Talking to BW, it’s clear that every element of the place is incredibly deliberate. “A lot of people think of this place like a cafe, but it’s actually not—it’s a showroom where we showcase our product,” he says. “This is meant to be a place where people can enjoy our product and enjoy themselves as well and have a seat and do some work. So I’m hoping that this is a place where you can focus and just go into yourself.”
The brand design and packaging for Acoffee’s retail offering was done in collaboration with Remy Ventura Horta with a goal to keep the information to the essentials and nothing more. That same intention translated into the starting point for the Collingwood location’s operations.
Here, the offering stays in line with the aesthetic and is minimal—espresso coffee is brewed using a La Marzocco Linea PB (flanked by Victoria Arduino Mythos One grinders), while filter coffee is brewed exclusively using Hario V60s and Baratza Forte grinders.
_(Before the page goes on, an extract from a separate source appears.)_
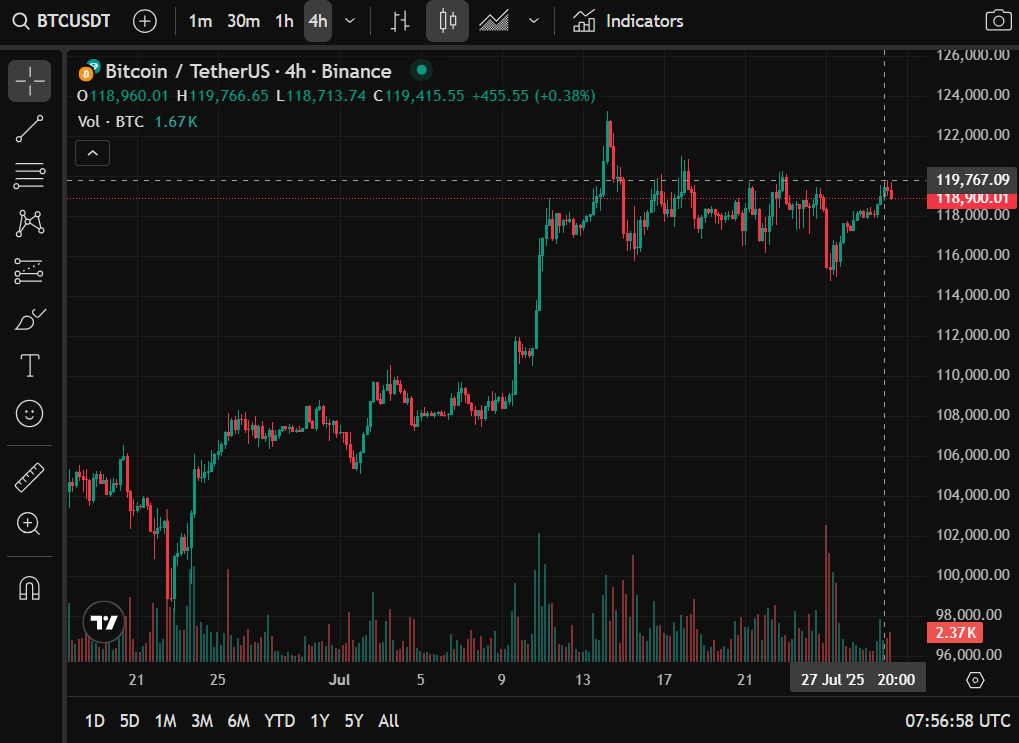Select the ruler measure tool
Image resolution: width=1019 pixels, height=743 pixels.
[30, 477]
Pastries come from Penny for Pound in Richmond, with unique savory treats in the cabinet from Kolache Cravings in Preston, including delightful Czech-inspired items such as bread buns with fillings like pulled pork, or even ham and cheese.
This simple but deliberate ethos has gone over well with the busy Melbourne coffee world, with Acoffee showing up as guest coffee at places such as Lune Croissanterie and Market Lane Coffee, and Collingwood locals (among those further afield) finding their way there regularly.
“People come in here, and they don’t really see much, but to make it work we pay attention to a lot of the details,” says BW. “We just wanted to do something that we could do well, and we could do better.”